Building a real-estate data pipeline with a scraping API

View of the Colosseum

Real estate is one of the cleanest scraping use cases there is. Listings are public, the schema is well understood, and the value of fresh structured data for everything from comparables to investor analytics to relocation tools is obvious. The hard part is the pipeline that takes "URLs from five different portals" and produces "one normalized table I can query."

This walkthrough is that pipeline. The schema, the dedup logic, the refresh cadence, and the cost numbers. The examples use Runo; the architecture works with any extraction API.

The data model#

Listings have more variation than you'd expect. A San Francisco condo, a rural land parcel, a New York co-op, and a vacation rental are all "real estate" but their meaningful fields barely overlap. The trick is a schema with a stable spine plus optional category-specific extensions.

Here's a stable spine that covers ~95% of residential and commercial listings:

[
  { "field": "listingTitle",      "type": "string",        "example": "3BR/2BA Modern Condo with City View" },
  { "field": "address",           "type": "string",        "example": "123 Main St, San Francisco, CA 94103" },
  { "field": "price",             "type": "float",         "example": 875000.00 },
  { "field": "currency",          "type": "string",        "example": "USD" },
  { "field": "listingType",       "type": "string",        "example": "for sale" },
  { "field": "propertyType",      "type": "string",        "example": "condo" },
  { "field": "bedrooms",          "type": "integer",       "example": 3 },
  { "field": "bathrooms",         "type": "float",         "example": 2.5 },
  { "field": "squareFeet",        "type": "integer",       "example": 1450 },
  { "field": "lotSize",           "type": "string",        "example": "0.15 acres" },
  { "field": "yearBuilt",         "type": "integer",       "example": 2015 },
  { "field": "listedDate",        "type": "date",          "example": "2026-04-22" },
  { "field": "description",       "type": "string",        "example": "Stunning corner unit..." },
  { "field": "amenities",         "type": "array<string>", "example": ["parking", "gym", "pool"] },
  { "field": "agentName",         "type": "string",        "example": "Sarah Chen" },
  { "field": "brokerage",         "type": "string",        "example": "Compass" },
  { "field": "imageUrls",         "type": "array<string>", "example": ["https://..."] }
]

Float for bathrooms (because half-baths exist), string for lotSize (acres, sq ft, hectares all show up; normalize downstream), array for amenities and images.

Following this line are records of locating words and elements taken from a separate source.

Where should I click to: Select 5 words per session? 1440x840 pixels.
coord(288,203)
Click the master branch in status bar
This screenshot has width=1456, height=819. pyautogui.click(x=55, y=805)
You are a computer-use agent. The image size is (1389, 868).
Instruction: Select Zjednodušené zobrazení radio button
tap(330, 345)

The listingType and propertyType will need post-processing into your enum (Zillow says "Condo", Redfin says "Condominium", same thing).

For commercial or rental listings, add: monthlyRent, leaseTerm, availableDate, petsAllowed. Reuse the spine for everything else.

The fetch loop#

Two stages: discover URLs, then extract from each.

Stage 1: discovery#

Three patterns depending on the portal:

  1. Sitemap-based: most large real-estate portals expose /sitemap.xml with all listing URLs. Easiest case. Pull the sitemap, filter by region or date, queue the URLs.
  2. Search-page crawl: hit the search results page for a region and follow the listing links. Use Runo's /crawl endpoint with follow_pattern set to the listing URL pattern.
  3. API endpoints: some portals have undocumented JSON APIs that return listing data directly. Faster when available; brittle when they change.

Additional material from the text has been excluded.